Melody M. Pannell currently serves as assistant professor of social work at Eastern Mennonite University. It is her life mission to embody practical theology through the values and ethics of social work and encourage those that she serves to engage in a transformative journey of emancipatory hope in action and empowerment through holistic, therapeutic and restorative ministry. Melody is also the founder and executive director of The Destiny’s Daughters Empowerment Ministry LLC. and the assistant executive director of Men About Positive Purpose LLC, a spiritual empowerment and personal leadership development program that strives to assist adolescents and young adults to evolve into persons of good character and integrity, to enable them to overcome challenges and to realize their God–given purpose through therapeutic mentorship, spiritual formation and community organizing. Melody will also be a speaker at Orlando 2017. This is the second part in a two part series where Melody shares insights from her lived experiences that lead her to participate in the upcoming Women’s March on Washington.
A perspective on the Women’s March on Washington as a radical Anabaptist womanist
As the plans for the “Million Women March” gained momentum and publicity through social media, conflicting opinions and questions emerged.
Who were the organizers of this march? Why was the march being called the “Million Women March?” How are women of color being represented in positions of power, planning and purposeful participation? Issues of cultural appropriation, political co-option, tokenism and dis-empowerment were publicly raised.

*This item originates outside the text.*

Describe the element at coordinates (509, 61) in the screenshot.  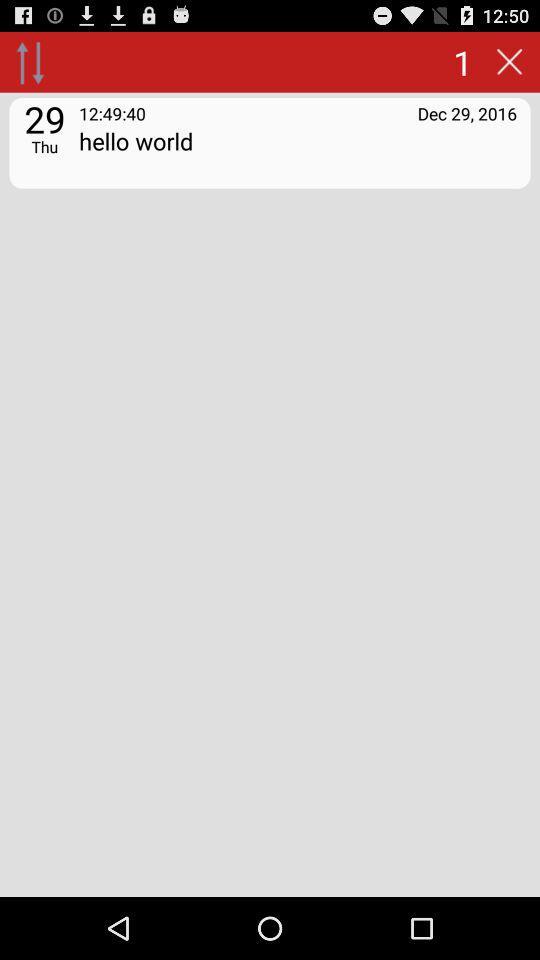
I see `the icon above dec 29, 2016 item` at that location.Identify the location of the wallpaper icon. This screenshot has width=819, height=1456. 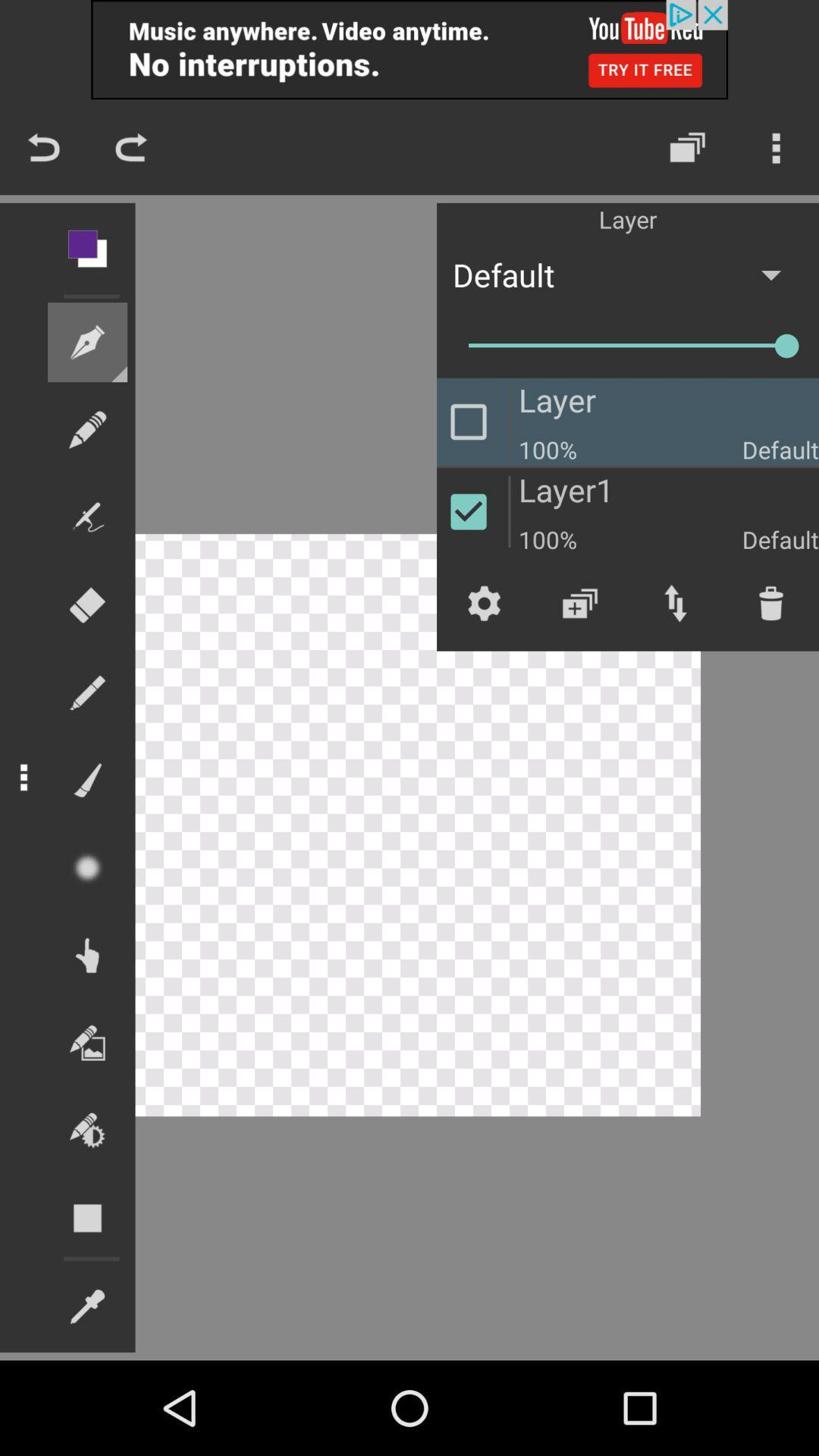
(87, 1042).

Many articles, blogs and social media comments remarked that the original organizers of the march, white liberal feminists, had failed to address the marginalization of black women within this current feminist movement. Women’s right activist, Brittany T. Oliver, from Baltimore, Maryland, said in a Nov. 17 blog post, “This is why so many Black women and Black people of various identities struggle with connecting to mainstream feminism. It has so often failed to give us a platform to discuss how racial inequality relates to gender inequality. This doesn’t mean that we don’t care about equal rights across the board; it just means we can’t ignore the racism within the movement.”
As a woman of color like Oliver, I care deeply about equal rights of women across the board and honestly, I could have also made the decision to not lend my presence to this march. I personally understand the pushback and relate to the valid concerns raised by many within the African-American community. As a young Black woman participating in the original Million Women March in 1997, I benefited greatly to be surrounded by my Black elders and leaders who stood in positions of self-appointed power, teaching me the values and principles of collective unity, self-determination and purpose.
So why would I, a strong woman of color, make a conscious choice to attend the now renamed Women’s March on Washington? I am in agreement that feminism is not enough.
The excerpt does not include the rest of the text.